Day 23: The Coral Doctor explains all.....

Since our early morning arrival at the Hebrides Terrace seamount, and Helen's excitement about getting water samples from nearly 2000 m, the ROV has been busy surveying the seafloor. The coral biologists among us weren't too excited about the swaths of mud in every direction, but each to their own!

So, today's blog is written by one of those coral biologists, Janina Buscher from GEOMAR......
As a member of Team Coral on board the RRS James Cook, I am involved in the work that goes on outside with the experimental tanks in the hanger of this ship,  related to future scenarios of climate change conditions. As already explained by Helen, Laura and Penny, we are investigating the question of what might happen to the animals in our oceans – especially the most abundant cold-water coral Lophelia pertusa – when the ocean warms up and gets more acidic. Ocean warming and acidification caused by elevated atmospheric carbon dioxide concentrations is of greatest concern in higher latitudes and in cold deep waters. This is because carbon dioxide, which is mostly absorbed by the ocean from the atmospheres, dissolves more easily in these areas and is, hence, expected to have a stronger impact on the animals living there.

Preparing samples
 As a “coral doctor” – as I was called in an earlier blog – I am specifically interested in the health of the corals. I am trying to find out how fit the corals are and how this will change in response to more acidic waters or higher temperatures or even both in combination, like is expected to occur by the end of this century. So, how am I doing this? Well, I am analysing the fitness of the corals as well as the respiration rates. But unlike a human doctor, who would probably make you pedal on a training bike to measure your pulse after exercise, I estimate the coral’s fitness via a molecular method and the respiration rates via oxygen consumption.

Janina's samples
Measuring fitness on a molecular basis is possible in different ways. The way I am measuring is by examining the amount of Ribonucleic acid (RNA) compared to the amount of Deoxyribonucleic acid (DNA). RNA is the actively transcribed part of the genetic information, which is translated into proteins that are needed for all the corals metabolic processes. Therefore, the ratio of RNA to DNA shows how much of the genetic information is actually active, which gives us a hint of the coral’s fitness. The higher the RNA content, the more active and so the fitter they are. As I can’t analyse the RNA on board, I have to preserve the tissues in a specific solution for later analysis in my laboratory in Germany. So that I can compare how the fitness of the corals changes in response to future ocean acidification and warming, I fix the coral tissue of a few polyps before and after being incubated in the different experimental conditions.
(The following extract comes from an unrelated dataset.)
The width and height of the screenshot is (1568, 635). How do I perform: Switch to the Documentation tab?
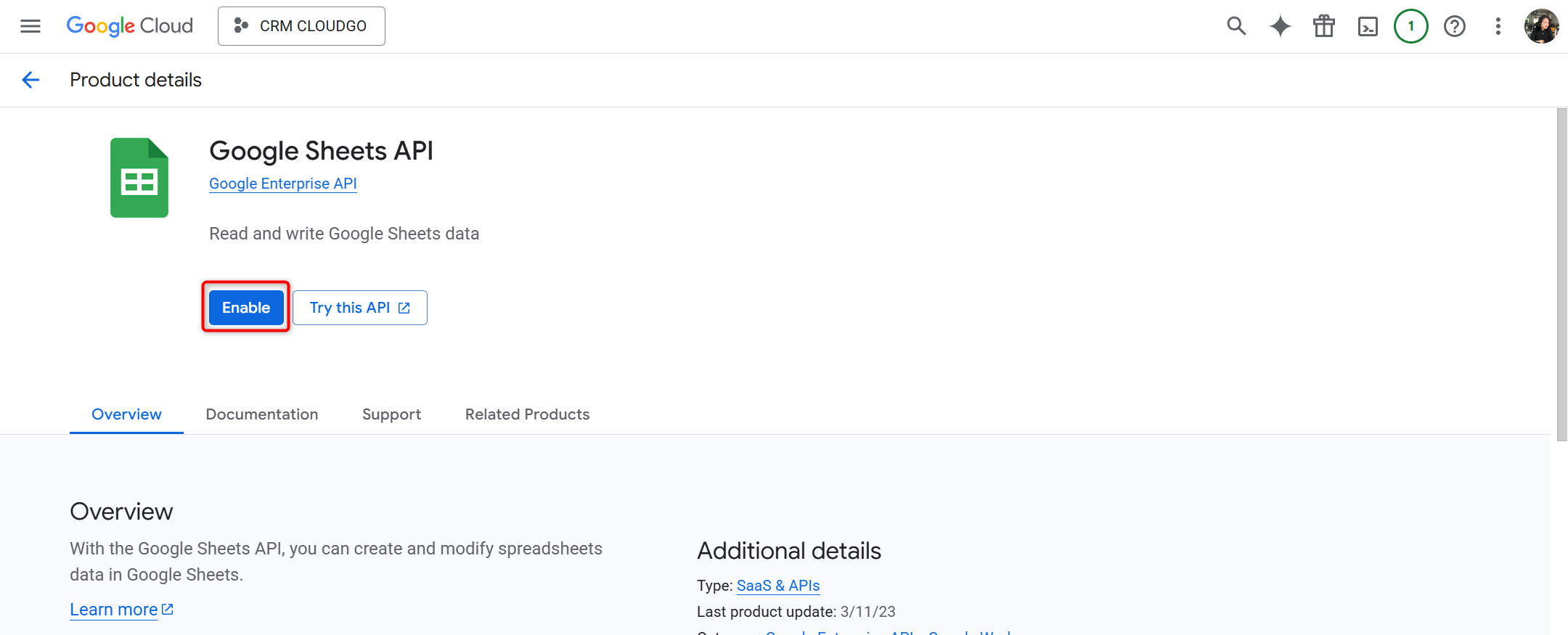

I also have coral colonies from the Mingulay Reef Complex, in which I am measuring how much oxygen the coral fragments respire in a specific time span. I can do this is small sealed chambers with oxygen sensors. After I measured the respiration in all of the fragments, I incubated them for 10 days in the different climate change scenario treatment tanks. As I write this, I am currently halfway through my second period of respiration measurements. By measuring respiration rates in all fragments again, I can see if Lophelia pertusa breathes more under acidified or warmer water conditions, or if they might be able to acclimatise to oceanic conditions that are predicted for the future.

Old-school gas mixers
Aside from the corals, I am happy to see that the old-school gas-mixing pumps that enrich two of the treatment tanks in the hanger with a CO2-air gas mixture of about 750 µatm (predicted value for the end of this century), work pretty well and do their job quite precisely. The deep water pump, which I brought from Germany, purrs quietly ahead and regularly delivers water from deeper water layers, so that the corals get water similar to their natural environment. Above all, I am happy that Germany won the game against Portugal yesterday ;) and if everything goes on like this, the cruise will be completely successful!